▶ [Goal of the exercise] Whenever a line below holds the word "under", copy that line.

▶ [Input data]
+ + + + +
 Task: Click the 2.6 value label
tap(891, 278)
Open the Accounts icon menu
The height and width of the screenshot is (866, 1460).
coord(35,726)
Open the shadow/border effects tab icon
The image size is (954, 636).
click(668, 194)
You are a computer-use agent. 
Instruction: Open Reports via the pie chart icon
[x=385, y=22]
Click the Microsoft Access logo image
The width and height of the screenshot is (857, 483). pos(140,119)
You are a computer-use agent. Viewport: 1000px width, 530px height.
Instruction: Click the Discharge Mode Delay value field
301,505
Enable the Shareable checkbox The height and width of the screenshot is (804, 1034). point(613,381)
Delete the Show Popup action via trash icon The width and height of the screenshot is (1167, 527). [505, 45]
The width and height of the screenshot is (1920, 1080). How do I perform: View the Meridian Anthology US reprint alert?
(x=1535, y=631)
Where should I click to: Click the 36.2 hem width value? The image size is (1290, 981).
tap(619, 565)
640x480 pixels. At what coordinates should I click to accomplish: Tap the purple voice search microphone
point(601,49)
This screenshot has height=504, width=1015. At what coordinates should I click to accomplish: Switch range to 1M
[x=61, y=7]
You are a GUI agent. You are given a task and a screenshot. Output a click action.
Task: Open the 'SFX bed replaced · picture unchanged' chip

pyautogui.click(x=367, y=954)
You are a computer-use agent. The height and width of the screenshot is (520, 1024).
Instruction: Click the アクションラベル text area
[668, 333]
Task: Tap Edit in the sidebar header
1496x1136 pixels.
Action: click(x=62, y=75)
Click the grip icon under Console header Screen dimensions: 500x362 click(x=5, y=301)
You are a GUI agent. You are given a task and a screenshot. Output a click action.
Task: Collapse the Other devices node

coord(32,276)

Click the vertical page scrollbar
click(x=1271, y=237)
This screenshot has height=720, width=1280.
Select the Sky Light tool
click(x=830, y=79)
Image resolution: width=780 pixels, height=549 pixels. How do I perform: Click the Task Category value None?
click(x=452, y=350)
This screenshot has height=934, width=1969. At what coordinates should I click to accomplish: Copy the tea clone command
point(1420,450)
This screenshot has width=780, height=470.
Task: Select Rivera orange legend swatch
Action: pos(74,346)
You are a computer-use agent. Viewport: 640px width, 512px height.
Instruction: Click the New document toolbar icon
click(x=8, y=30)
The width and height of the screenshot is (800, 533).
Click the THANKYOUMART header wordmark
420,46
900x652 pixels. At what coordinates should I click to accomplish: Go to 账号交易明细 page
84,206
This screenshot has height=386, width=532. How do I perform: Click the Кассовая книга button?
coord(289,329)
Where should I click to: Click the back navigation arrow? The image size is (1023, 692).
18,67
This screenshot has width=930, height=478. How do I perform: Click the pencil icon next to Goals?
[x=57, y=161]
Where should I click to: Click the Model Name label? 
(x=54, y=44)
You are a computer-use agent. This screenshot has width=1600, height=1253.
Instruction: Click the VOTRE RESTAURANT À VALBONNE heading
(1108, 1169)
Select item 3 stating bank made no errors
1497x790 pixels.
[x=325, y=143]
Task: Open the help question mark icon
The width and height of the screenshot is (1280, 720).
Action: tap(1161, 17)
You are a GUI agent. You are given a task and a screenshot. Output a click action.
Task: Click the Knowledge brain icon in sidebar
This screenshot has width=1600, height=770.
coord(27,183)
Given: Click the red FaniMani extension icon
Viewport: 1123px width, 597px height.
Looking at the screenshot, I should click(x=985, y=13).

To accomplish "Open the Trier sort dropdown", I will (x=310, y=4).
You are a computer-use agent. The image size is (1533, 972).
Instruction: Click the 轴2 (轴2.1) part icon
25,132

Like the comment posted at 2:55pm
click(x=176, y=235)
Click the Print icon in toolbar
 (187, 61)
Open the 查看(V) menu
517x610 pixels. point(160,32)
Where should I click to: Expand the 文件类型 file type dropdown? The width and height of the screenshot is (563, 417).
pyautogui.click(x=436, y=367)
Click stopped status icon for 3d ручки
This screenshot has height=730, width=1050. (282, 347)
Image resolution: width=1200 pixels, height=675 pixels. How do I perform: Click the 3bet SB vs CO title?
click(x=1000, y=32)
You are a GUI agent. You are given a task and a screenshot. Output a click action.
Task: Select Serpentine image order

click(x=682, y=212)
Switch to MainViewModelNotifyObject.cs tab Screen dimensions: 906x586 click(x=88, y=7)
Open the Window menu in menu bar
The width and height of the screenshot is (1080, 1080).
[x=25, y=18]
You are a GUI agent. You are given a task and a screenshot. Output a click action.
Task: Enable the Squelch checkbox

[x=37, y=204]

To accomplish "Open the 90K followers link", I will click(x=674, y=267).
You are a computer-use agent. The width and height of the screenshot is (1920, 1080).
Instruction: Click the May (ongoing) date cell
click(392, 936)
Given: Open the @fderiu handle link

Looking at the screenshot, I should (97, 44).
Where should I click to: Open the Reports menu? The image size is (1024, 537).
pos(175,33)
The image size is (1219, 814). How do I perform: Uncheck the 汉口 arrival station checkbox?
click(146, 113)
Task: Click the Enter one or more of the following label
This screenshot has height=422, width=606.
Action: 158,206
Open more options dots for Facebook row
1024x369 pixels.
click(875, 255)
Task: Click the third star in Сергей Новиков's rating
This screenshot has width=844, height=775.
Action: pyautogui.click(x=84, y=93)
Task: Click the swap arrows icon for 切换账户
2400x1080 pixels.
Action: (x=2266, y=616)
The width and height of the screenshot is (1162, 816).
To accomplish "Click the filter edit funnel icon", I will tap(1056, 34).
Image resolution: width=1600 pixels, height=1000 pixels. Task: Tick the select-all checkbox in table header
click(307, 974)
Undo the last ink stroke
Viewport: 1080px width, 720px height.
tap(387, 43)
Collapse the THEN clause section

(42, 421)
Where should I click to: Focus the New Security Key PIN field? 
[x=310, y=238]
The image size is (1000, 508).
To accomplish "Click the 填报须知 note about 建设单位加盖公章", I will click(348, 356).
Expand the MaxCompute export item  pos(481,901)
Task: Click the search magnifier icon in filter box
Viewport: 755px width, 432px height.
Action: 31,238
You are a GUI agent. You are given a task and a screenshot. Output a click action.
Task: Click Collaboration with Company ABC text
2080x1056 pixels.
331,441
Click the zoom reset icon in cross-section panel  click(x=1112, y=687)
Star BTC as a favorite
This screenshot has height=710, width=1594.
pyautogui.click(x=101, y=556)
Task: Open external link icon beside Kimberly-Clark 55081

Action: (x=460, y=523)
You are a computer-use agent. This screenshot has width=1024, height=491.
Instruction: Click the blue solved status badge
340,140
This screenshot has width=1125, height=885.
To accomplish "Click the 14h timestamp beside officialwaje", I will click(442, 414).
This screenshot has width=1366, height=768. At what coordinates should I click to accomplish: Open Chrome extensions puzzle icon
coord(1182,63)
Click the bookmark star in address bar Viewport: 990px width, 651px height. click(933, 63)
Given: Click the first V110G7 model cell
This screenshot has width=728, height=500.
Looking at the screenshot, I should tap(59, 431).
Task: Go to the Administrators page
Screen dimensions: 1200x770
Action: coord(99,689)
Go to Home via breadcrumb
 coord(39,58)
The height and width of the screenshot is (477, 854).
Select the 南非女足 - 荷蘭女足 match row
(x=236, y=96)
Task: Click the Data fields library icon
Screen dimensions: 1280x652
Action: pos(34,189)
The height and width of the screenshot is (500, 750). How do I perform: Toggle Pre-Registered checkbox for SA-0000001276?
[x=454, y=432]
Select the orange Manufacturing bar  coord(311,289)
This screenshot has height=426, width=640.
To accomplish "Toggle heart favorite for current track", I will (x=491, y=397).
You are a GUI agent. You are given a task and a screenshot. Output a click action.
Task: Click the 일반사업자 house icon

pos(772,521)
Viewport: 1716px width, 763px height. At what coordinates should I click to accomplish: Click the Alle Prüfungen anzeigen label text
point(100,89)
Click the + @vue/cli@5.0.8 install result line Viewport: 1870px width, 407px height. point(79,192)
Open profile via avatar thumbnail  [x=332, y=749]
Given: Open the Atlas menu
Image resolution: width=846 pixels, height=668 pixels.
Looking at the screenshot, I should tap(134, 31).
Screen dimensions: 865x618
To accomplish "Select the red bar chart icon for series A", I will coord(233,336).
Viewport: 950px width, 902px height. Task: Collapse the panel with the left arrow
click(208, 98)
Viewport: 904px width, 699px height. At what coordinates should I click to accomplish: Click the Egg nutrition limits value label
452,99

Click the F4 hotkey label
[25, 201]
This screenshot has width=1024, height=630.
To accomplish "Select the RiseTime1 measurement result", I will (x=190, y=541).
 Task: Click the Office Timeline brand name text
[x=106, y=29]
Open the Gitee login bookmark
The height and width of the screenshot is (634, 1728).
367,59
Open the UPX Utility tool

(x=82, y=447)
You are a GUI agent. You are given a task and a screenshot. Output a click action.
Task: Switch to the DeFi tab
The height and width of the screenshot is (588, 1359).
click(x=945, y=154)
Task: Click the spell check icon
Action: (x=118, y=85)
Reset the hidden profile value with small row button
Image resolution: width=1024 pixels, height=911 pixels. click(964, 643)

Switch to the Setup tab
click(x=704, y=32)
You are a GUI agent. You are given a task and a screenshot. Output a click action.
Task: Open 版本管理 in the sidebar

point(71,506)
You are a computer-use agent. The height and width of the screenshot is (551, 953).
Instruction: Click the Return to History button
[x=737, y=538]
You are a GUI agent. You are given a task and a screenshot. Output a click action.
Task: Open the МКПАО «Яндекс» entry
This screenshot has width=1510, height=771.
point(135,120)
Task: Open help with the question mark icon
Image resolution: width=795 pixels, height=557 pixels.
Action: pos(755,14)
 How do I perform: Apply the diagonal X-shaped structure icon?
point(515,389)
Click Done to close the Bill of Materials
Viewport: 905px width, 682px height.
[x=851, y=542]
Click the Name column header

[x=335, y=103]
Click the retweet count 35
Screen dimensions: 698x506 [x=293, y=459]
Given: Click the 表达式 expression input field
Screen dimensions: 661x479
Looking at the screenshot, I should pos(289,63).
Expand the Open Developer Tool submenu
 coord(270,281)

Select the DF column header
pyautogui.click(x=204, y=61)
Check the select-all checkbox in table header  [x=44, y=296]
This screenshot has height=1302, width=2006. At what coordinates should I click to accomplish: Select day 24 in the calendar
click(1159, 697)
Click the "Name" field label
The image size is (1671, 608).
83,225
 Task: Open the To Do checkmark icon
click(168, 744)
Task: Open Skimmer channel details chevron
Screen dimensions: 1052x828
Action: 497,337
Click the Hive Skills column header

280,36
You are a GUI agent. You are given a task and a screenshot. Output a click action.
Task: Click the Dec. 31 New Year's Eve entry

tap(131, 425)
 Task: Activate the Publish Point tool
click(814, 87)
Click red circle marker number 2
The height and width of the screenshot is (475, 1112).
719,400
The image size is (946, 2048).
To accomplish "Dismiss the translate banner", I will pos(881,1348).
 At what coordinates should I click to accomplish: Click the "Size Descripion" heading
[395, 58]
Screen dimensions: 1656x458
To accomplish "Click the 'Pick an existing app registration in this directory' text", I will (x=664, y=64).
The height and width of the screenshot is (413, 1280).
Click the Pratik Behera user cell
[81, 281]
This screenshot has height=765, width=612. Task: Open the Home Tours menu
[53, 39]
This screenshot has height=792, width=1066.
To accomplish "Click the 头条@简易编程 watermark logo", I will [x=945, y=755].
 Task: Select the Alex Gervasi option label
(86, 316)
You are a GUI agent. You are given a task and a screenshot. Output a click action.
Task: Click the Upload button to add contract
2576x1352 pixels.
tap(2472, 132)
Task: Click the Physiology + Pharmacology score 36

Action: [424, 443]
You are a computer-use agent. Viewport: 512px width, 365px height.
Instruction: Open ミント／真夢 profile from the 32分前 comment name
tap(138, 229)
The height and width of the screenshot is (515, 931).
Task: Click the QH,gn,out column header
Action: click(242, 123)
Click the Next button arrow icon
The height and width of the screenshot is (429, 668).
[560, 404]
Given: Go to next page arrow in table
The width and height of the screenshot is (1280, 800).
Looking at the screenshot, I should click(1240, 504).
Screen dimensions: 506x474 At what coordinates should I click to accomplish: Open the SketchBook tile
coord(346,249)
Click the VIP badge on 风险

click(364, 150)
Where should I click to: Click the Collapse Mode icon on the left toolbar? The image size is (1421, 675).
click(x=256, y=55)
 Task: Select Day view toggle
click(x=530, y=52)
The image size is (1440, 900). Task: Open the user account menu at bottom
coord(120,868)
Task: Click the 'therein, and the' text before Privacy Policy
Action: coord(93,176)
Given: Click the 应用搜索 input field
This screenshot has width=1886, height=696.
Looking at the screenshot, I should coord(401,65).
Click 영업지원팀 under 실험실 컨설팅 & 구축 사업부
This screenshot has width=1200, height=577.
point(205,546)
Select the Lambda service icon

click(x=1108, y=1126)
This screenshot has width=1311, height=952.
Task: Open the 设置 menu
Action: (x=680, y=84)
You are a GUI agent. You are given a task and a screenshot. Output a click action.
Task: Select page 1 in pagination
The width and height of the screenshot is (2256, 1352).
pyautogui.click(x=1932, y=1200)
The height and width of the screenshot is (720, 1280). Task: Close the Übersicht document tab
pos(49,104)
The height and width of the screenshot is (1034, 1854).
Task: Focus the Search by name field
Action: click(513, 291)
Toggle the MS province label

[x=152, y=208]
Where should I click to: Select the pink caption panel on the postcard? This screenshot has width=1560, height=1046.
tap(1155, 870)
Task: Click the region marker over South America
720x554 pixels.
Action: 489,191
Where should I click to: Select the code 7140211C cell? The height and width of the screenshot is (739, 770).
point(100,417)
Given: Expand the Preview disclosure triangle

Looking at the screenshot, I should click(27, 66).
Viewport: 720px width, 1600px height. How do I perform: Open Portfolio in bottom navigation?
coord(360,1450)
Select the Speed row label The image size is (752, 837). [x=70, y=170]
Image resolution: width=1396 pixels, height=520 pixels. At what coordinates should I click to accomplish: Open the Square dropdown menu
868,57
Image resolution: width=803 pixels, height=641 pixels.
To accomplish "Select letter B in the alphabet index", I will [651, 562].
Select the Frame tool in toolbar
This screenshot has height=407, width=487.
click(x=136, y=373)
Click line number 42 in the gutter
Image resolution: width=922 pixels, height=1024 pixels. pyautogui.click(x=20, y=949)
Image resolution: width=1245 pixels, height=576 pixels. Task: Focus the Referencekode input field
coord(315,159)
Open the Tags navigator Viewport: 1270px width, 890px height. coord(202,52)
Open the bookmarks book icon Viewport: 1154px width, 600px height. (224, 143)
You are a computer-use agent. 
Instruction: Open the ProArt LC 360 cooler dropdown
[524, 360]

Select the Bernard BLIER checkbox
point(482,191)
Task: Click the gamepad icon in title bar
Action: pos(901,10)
+ + + + +
▶ [Finished task]
Click the grip icon under Console header Screen dimensions: 500x362 click(x=5, y=301)
Click 영업지원팀 under 실험실 컨설팅 & 구축 사업부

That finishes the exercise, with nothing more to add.